There are things to do to pass the time, but time moves in slow motion. With no one really around to do things with and with a limited amount of things to really do in life, you start doing nothing and doing everything at the same time. It doesn’t really make sense unless you know what I mean. Even if you don’t suffer, you can experience by forcing yourself to stay up, oh say 60 straight hours. You might have to take caffeine to do this, which automatically means this isn’t a pure translation. But still it’d give you a good glimpse.

And the lighting, is all fucked up. Both natural light and false light. Natural light almost seems too bright. At that point in time, when faced with the sun shining and the world moving, you just want to go back inside your cave.

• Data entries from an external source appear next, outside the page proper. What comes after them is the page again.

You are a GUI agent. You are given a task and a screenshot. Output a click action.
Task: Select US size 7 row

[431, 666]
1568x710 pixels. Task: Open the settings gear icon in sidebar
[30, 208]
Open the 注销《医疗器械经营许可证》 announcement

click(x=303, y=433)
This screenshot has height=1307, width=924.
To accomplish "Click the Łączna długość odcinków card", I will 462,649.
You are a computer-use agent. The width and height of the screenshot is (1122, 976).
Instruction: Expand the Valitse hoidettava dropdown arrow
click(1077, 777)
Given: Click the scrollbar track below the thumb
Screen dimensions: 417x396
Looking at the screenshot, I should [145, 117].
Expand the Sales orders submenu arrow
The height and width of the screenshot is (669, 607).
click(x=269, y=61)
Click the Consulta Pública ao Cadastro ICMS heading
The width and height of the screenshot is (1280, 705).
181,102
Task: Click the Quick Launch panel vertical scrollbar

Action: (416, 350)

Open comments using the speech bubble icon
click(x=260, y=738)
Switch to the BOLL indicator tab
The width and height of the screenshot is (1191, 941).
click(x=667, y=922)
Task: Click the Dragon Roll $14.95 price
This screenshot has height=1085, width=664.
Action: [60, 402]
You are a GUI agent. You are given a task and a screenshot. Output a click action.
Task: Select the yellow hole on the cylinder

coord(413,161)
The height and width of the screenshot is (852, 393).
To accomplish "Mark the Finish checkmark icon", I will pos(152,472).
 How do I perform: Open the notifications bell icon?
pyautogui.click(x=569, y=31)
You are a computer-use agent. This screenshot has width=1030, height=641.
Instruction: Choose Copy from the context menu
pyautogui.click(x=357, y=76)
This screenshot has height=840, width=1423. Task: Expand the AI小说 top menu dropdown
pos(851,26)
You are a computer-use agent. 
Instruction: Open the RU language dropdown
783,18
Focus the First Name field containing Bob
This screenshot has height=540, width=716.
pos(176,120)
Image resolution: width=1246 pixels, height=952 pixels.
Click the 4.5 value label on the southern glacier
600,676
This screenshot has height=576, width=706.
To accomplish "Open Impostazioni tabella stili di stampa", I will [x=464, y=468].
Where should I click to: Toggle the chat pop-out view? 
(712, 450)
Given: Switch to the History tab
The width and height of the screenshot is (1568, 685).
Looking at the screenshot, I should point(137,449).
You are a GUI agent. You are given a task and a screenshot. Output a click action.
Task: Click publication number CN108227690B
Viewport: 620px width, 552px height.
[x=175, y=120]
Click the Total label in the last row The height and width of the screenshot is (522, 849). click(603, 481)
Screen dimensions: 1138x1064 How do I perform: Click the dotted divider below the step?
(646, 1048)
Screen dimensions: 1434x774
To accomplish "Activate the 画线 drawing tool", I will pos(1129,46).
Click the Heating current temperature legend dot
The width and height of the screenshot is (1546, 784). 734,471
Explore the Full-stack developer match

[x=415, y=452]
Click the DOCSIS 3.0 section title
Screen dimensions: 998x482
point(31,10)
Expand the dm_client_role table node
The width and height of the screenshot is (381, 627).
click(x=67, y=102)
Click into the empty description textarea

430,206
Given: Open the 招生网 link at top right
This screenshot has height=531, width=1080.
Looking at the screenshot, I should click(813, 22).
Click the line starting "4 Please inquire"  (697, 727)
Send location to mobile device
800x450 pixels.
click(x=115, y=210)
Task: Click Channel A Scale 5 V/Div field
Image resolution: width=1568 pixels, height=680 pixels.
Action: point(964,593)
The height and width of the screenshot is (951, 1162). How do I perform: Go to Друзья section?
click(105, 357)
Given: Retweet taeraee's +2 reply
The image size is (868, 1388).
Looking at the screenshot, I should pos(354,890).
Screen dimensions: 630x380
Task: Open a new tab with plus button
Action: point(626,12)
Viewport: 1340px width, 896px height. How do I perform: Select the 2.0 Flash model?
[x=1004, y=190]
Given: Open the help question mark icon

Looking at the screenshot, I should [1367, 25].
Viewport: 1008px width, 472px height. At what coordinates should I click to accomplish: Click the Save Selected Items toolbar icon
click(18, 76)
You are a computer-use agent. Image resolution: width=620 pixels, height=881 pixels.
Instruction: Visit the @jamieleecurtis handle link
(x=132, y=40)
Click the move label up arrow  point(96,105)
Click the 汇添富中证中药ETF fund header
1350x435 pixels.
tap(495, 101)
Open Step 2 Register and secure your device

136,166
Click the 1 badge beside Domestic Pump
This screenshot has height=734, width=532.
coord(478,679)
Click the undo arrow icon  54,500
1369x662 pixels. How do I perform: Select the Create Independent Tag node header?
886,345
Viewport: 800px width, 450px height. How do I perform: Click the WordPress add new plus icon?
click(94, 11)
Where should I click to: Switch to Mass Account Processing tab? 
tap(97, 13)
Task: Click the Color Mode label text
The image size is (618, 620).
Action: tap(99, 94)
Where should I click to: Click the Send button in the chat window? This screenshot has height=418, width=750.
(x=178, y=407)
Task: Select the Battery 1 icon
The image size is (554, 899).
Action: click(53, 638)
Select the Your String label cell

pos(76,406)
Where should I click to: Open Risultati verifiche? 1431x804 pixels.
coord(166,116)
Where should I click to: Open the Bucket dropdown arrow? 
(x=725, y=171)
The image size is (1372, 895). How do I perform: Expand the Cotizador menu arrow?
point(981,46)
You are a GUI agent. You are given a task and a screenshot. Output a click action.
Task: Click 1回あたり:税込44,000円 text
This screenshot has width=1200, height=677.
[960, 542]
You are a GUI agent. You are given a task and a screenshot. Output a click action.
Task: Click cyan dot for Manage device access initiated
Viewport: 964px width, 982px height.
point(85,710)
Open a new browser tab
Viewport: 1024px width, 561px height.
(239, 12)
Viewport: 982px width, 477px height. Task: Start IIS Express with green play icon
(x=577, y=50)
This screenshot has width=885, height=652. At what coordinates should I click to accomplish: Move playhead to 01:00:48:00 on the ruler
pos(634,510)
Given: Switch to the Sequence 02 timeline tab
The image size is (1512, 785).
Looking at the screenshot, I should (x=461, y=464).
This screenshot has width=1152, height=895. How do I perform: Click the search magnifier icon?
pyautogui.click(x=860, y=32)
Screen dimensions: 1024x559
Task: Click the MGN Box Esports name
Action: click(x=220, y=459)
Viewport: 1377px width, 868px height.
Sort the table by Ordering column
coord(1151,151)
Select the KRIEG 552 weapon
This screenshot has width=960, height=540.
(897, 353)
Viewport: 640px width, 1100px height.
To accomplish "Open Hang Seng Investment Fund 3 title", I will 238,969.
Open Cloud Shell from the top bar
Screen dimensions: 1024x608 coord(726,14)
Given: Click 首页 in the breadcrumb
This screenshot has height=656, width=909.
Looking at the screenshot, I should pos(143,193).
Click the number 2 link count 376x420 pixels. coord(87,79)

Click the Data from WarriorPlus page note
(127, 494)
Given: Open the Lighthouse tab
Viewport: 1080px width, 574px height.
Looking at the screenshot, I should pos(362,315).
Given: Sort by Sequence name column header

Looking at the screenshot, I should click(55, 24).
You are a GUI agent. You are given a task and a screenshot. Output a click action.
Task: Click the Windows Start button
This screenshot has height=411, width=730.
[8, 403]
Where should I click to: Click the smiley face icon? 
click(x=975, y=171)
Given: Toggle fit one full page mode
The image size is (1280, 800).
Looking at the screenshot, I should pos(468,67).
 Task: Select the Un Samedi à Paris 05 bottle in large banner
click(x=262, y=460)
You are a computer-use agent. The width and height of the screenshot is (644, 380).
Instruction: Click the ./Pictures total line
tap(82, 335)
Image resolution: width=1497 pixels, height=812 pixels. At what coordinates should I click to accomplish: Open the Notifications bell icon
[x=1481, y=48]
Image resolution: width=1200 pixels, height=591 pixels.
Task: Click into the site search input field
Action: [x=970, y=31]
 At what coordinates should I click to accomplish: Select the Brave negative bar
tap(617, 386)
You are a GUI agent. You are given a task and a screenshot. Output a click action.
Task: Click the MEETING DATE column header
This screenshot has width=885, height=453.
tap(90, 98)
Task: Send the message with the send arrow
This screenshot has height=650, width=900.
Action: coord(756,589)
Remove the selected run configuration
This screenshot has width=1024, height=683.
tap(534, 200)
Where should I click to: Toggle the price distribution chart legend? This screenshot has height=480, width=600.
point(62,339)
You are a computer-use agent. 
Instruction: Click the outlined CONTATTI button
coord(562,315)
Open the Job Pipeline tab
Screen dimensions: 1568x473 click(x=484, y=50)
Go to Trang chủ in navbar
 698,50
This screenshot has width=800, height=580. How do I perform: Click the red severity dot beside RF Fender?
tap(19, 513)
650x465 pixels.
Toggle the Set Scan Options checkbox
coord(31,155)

Deep deep deep down. You just want to hide. I mean, you’ve just spent like 6-8 hours alone in a ghost world with no natural light and no human interactions. Just the lighting is scary.
And false light, like inside light from bulbs are just haunting. Their yellowish glow give you a true sense of how we’ve evolved. Because when you haven’t slept in a long long time, your mind almost craves the darkness, although you don’t just want to lay in the dark and try to sleep because you’ve done that for hours and that itself is a form of torture. So instead you try and stay awake occupying your time through the nite, through each nite, and you have this shite false light on that brings light, but lacks immediate warmth that a real fire would exponentially deliver the closer to the source. And you hate that light because you’re really lonely and feeling empty and you want to feed your body with comfort. And the ideal warmness of light would temporarily fill that emptiness.

(dl) long road, by pearl jam

and I am reminded by this all now as no one else is up and I’m upnorth with the shades pulled open in the kitchen, allowing me to see the stillness outside of a township that doesn’t have a winter population. There aren’t even animals roaming around.

“I have wished for so long. How I wish for you today.”

And at moments like this, one should remember there are always others who feel the drag of every 24 hour day. You’re not alone. Although you might not be able to shake that belief.

And it reminds me of Donnie Darko, with the phrase, “everybody dies alone” because you really feel like you are the universe. You are all there is in this drag in burnt out existence. And you feel alone. And you feel like dying.

I want to talk to that girl who cannot sleep and find out if she feels this way. I cannot imagine her tolerance. I wish these thoughts of mine were more orderly.

Oh, and I think this girl is a writer, which doesn’t surprise me. I think writers in general crave long bouts of loneliness that do things for them:

allow them uninterrupted (from human interaction/needs) free time
allow the development of craze to set into the mind, opening up a free-flow of thoughts uninhibited by consciouness
allow the time financially to write as most writers (and there are millions) cannot afford to live off their thoughts, and so they have day jobs and nite passions (?).
allow them this feeling that every artist exhale to some degree: suffering

that’s it for now.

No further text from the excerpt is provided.